А в феврале 1876 г. Репин, намереваясь вновь поставить кое-что на выставку в Салон, на этот раз уже предусмотрительно, на всякий, случай, испрашивает на это разрешение Исеева: «Осмеливаюсь обратиться к вам со всепокорнейшей просьбой, позвольте выставить на парижскую выставку этюд с натуры, простой этюд: для того только, чтобы иметь право дарового входа и хоть искоса взглянуть на свои успехи в последнее время (если они окажутся).
«Надеюсь, вы мне разрешите сию скромную просьбу, Академия здесь ничего не теряет, теряю только я, если вещь попадет в рефюзе»{169}
.Видно, до чего Репину не хотелось ссориться с Академией и особенно с ее всесильным конференц-секретарем.
Почва была подготовлена, и Репин мот смело возвращаться в Петербург, не опасаясь враждебной встречи в Академии. В последнее время, благодаря успеху его небольших вещиц и этюдов в Париже, ему удалось околотить кое-какие деньжонки для безболезненного переезда на родину: сам Дюма-сын только что купил в магазине Дюбуаля поставленный им там этюд мужской головы. Значительную сумму он получил уже и от наследника за «Садко».
Репин рассчитывал еще на продажу по приезде в Петербург нескольких расписных блюд, сделанных им в конце 1875 и начале 1876 г., в компании с Поленовым, Савицким, Дмитриевым-Оренбургским и Боголюбовым. Сначала приятели собирались друг у друга для росписи блюд, — занятие, которое они именовали «керамикой». «А мы все керамикой занимаемся: пишем на лаве и на блюдах», сообщает он Стасову в феврале 1876 года.
Дело это их настолько увлекало, что они вздумали его поставить на широкую ногу. Для этого Репин «зацепил» богача Полякова «за «бока», — «тот пожертвовал 1 000 руб. на первое обзаведение; наняли общую мастерскую и образовали «общество пишущих на лаве»{170}
.Стасова это увлечение «керамикой и лавой» встревожило: он испугался, как бы Репин не ударился всерьез в эту чепуху, забросив живопись.

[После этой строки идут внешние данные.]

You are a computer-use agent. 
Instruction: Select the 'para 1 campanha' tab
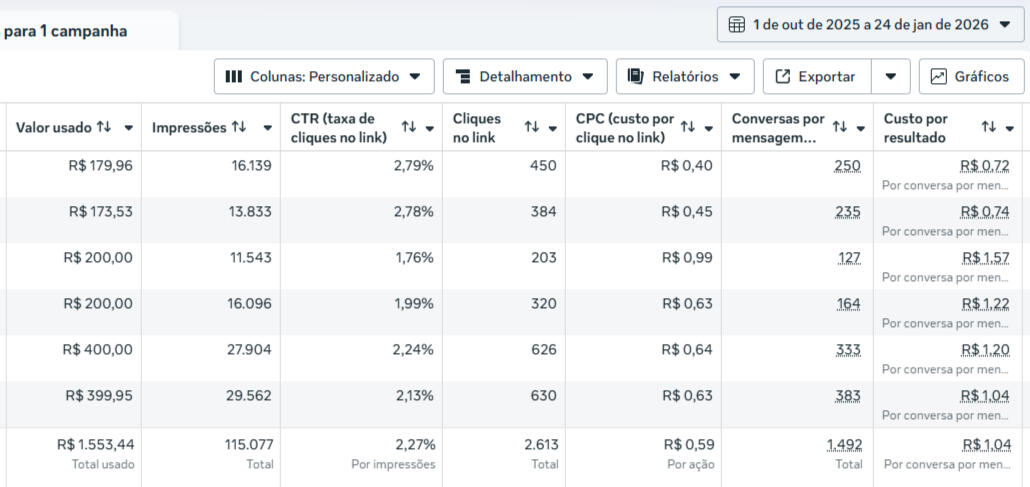66,31
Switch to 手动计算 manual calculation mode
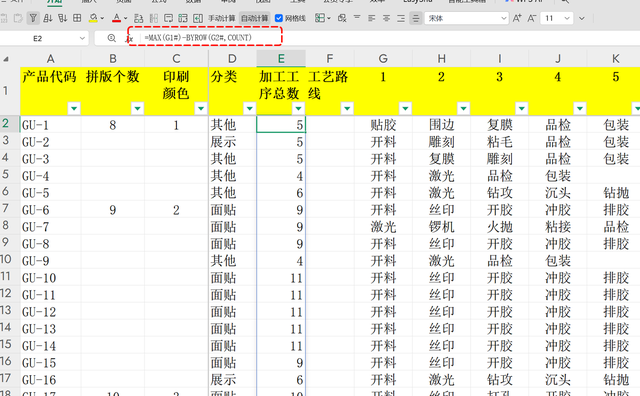Screen dimensions: 640x396 coord(221,18)
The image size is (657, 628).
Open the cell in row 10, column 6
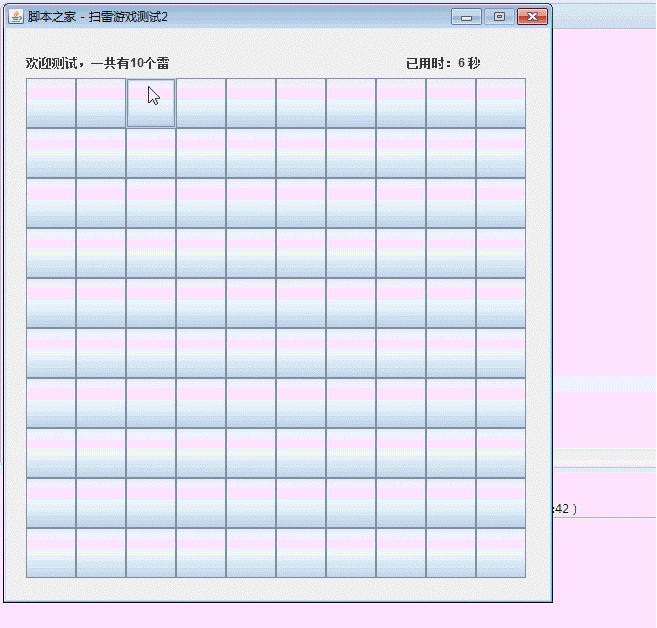[301, 553]
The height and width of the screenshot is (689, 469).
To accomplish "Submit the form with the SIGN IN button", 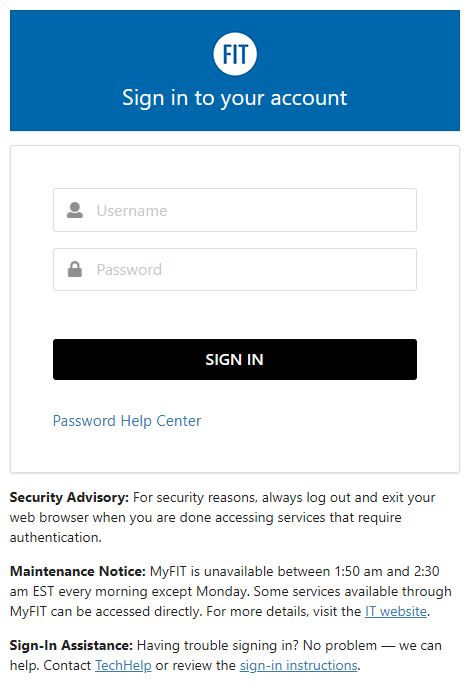I will point(235,359).
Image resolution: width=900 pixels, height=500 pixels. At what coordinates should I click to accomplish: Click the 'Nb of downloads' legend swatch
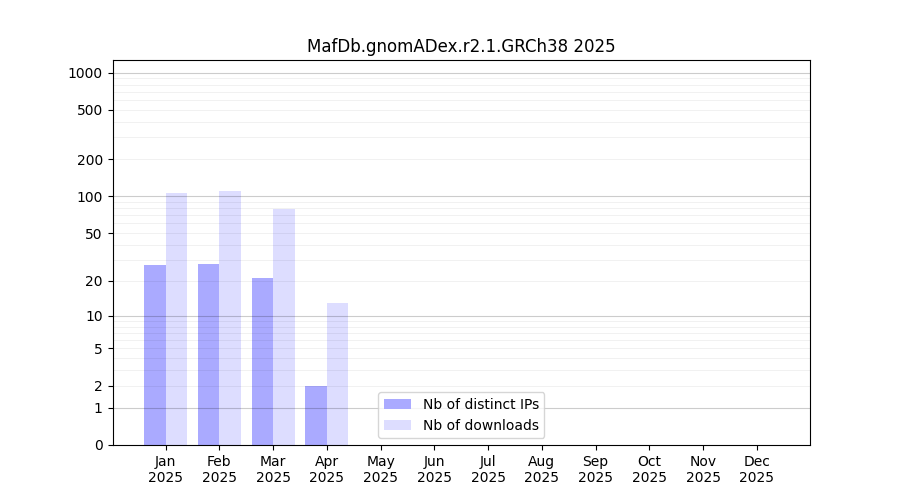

На его осторожные укоры Репин ответил ему успокоительным заявлением, заверяя его, что на керамику, он смотрит не больше, чем на забаву{171}
.Тем временем Стасов успел уже позаботиться об обеспечении сбыта этих «керамик» в Петербурге, где он посоветовал Григоровичу купить их для основанного им при Обществе любителей художеств музея. Григорович обещал взять несколько лучших вещей.
Ко времени этих совместных работ друзей относится и возникновение того чудесного живописного эскиза, который недавно приобретен «Русским музеем» и представляет игру в серсо на лужайке.
Эскиз этот был послан в Куоккала Репину, давшему справку, что он написан совместно им, Поленовым и Дмитриевым-Оренбургским. Но вернее будет сказать, что в том виде, в каком мы его видим сейчас, он почти всецело принадлежит Репину, участие же его двух товарищей, вероятно, ограничилось выдумкой сюжета и предварительной композицией.
Чем ближе подходил срок отъезда, тем более росло нетерпение Репина. Как в Италии он восклицал: «В Париж, в Париж!», — так в Париже непрестанно вздыхает: «Скорее бы в Россию!»
В апреле 1876 г. квартира и мастерская были уже сданы, с 1 июля i их надо было освободить. «Садко» подвигался к концу{172}
.Наконец картина окончена, все упаковано, сдано в багаж, и Репины могли тронуться в путь.
7/19 июля 1876 г. они уехали в Россию{173}
.Глава X
(1876)
10 ИЮЛЯ старого стиля Репин с семьей переехал границу. Радости его не было конца. Его радовало все, что попадалось на глаза: березки, которых три года не видал, деревянные избы деревень, мелькавших в окна вагона, а главное радовали люди, совсем непохожие на тех, что остались по ту сторону границы, совсем другие, свои, близкие, родные — мужики в косоворотках, бабы в сарафанах, извозчики в кафтанах, будочники, сбитенщики, лотошники все это, давным давно знакомое и куда-то на время канувшее, вдруг вновь ожило и радостно шло ему на встречу, словно приветствуя его возвращение на родину. Ему казалось, что он вступил на обетованную землю.
По приезде в Петербург, он отвез семью в Красное село, на дачу к Шевцовым, где они и прожили лето. Здесь Репин вскоре по приезде написал очаровательную небольшую картину — «На дерновой скамье», изображающую уголок в саду, заросший деревьями, на фоне которых, на скамье, покрытой дерном, расположилась семья Шевцовых. Тут же сидит и В. Л. Репина, а на траве играют дети — Вера и Надежда, родившаяся в Париже. Картина эта долгое время оставалась в неизвестности, ибо находилась в семье Шевцовых. Только в 1921 г. она была приобретена «Русским музеем».
По своей живописи эта вещь непосредственно примыкает к парижским этюдам, к «Кафе», к этюдам, написанным в Вёле, и особенно напоминает по приемам и цветовой, серо-зеленой гамме «Игру в серсо».
Блестящая по мастерству, свежая и сочная, она принадлежит к лучшим пейзажным мотивам, когда-либо написанным Репиным.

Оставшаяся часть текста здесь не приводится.